Texte proposé:
* * * * *
Paris le samedi 6 mars 2021 - Premiers confinés, premiers vaccinés, premiers libérés ? Les résidents des Ehpad ont sans aucun doute été les premières victimes de la Covid-19. Avant le début de la campagne de vaccination, la Haute Autorité de Santé (HAS) avait rapporté que 44 % des morts de la Covid-19 en France étaient résidents au sein de ces établissements.
Depuis le début de la crise sanitaire, les lieux de vie des personnes dépendantes font l’objet d’une surveillance renforcée avec des mesures portant atteinte aux libertés de déplacement mais aussi au droit à une vie familiale « normale ».
Face à l’émergence des nouveaux variants, le Ministère de la santé a émis les 19 et 24 janvier dernier deux recommandations à destination des Ehpad interdisant de manière générale et absolue à tous les résidents des Ehpad, qu’ils soient vaccinées ou non, d’en sortir.
Mais après le succès de la campagne de vaccination dans les Ehpad (plus de 80 % de couverture vaccinale dans les établissements) cette interdiction reste-t-elle encore aujourd’hui justifiée ? C’est la question posée au Conseil d’Etat à l’occasion d’un référé-liberté initiée par la famille d’une résidente.
La famille estime notamment que les recommandations émises par le Ministère de la Santé portent une atteinte grave « à la liberté d’aller et venir des résidents des EHPAD ayant été vaccinés contre le Covid-19, atteinte qui n’est ni nécessaire, ni adaptée, ni proportionnée aux exigences de la lutte contre l’épidémie ».
* * * * *
Données sources:

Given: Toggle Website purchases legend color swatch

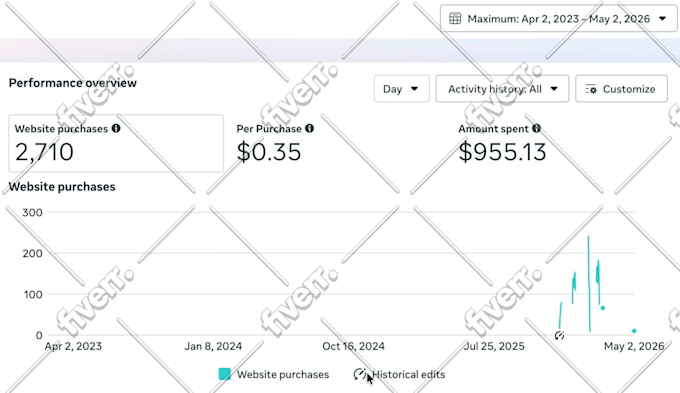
* * * * *
Travail demandé:
(A) Modifiez le passage du texte sur les Ehpad et la Covid-19 qui va de « Paris le samedi » jusqu'à « de ces établissements. » inclus : remplacez « résidents » par « pensionnaires » et donnez le passage ainsi modifié.
(B) Poursuivez, s'il vous plaît, le texte sur les Ehpad et la Covid-19 à partir de l'endroit où il s'arrête.
Les données ne servent à rien ici.

Réponses obtenues:
(A)
Paris le samedi 6 mars 2021 - Premiers confinés, premiers vaccinés, premiers libérés ? Les pensionnaires des Ehpad ont sans aucun doute été les premières victimes de la Covid-19. Avant le début de la campagne de vaccination, la Haute Autorité de Santé (HAS) avait rapporté que 44 % des morts de la Covid-19 en France étaient pensionnaires au sein de ces établissements.

(B)
Les recommandations du Ministère de la Santé sont susceptibles de recours
Si la sécurité sanitaire des établissements des Ehpad relève de la responsabilité des établissements qui les accueillent, conformément à l’article L.311-3 du Code de l’action sociale, le Conseil d’Etat relève que les « recommandations » émises par le Ministère de la Santé sont des actes administratifs « susceptibles d’emporter des effets notables sur la liberté d’aller et de venir des résidents de ces établissements ».
Dans le cadre du recours, le Ministère de la Santé fait valoir le fait que, malgré les bons chiffres de la vaccination dans les établissements « l’existence d’études invitant à la prudence quant à l’absence de contagiosité des personnes vaccinées » mais surtout « l’incertitude scientifique sur l’immunité conférée par la vaccination en cours à l’égard des variants du virus » incitait à ne pas relâcher l’étau sur les établissements.
Sur ce point, le Conseil d’Etat souligne que les informations données sur le site du ministère de la santé lui-même précisent que « les vaccins permettent de prévenir lors d’une contamination le développement d’une forme grave de la maladie » et que les cas de nouvelles contaminations sur des personnes vaccinées en France ne concernaient que des personnes n’ayant reçu qu’une seule dose du vaccin.
Par conséquent, le Conseil d’Etat estime que « la prescription d’interdiction de sortie des résidents des Ehpad qui présente un caractère général et absolu ne peut manifestement pas être regardé comme une mesure nécessaire et adaptée et proportionnée à l’objectif de prévention de la diffusion du virus ».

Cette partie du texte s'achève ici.